El astillero MariArt ha repotenciado estos transbordadores de fibra de vidrio de 48 pies, reemplazando sus motores diesel de 200 caballos de fuerza por los dos fuerabordas eléctricos de 10 kW del crucero Torqeedo, doce grandes baterías de litio y cuatro cargadores rápidos.

Los taxis acuáticos de 30 pasajeros y cero emisiones forman parte de una flota de transbordadores operados por la empresa Krungthep Thanakom Company (KT BMA) de BMA. Cubrirán una ruta de cinco kilómetros de ferry expreso con salidas cada 15 minutos.

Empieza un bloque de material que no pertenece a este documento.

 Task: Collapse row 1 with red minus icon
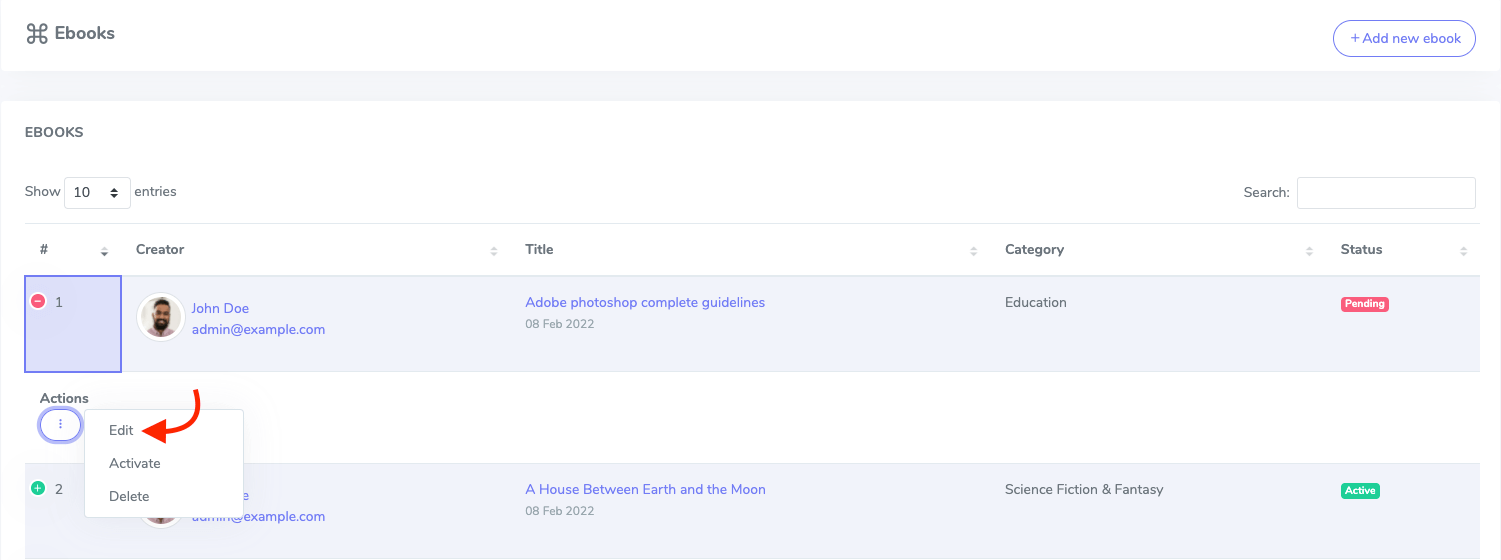click(38, 301)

«Este es un logro importante para la ciudad de Bangkok y una parte clave de nuestra visión de la Ciudad Inteligente de Tailandia 4.0 para un sistema de transporte público integrado, limpio y ecológico, que incluye autobús, ferrocarril y vías navegables», dijo el Director General Adjunto de KT BMA, Dr. Ekarin Vasanasong.

El sector del transporte de Bangkok contribuye a una cuarta parte de las emisiones de carbono de Bangkok, que es mucho mayor que la media mundial. Además, las escuelas de la ciudad fueron cerradas temporalmente el año pasado debido a la calidad extremadamente pobre del aire.

Además, Bangkok tiene un grave problema de tráfico, lo que significa que los transbordadores eléctricos abordan dos de los peores problemas de la ciudad.

«El traslado de los pasajeros de las carreteras a las vías navegables reduce la congestión y, dado que los barcos están 100% libres de emisiones, no contribuyen a la nociva contaminación del aire local», dijo el Dr. Michael Rummel, director general de Torqeedo.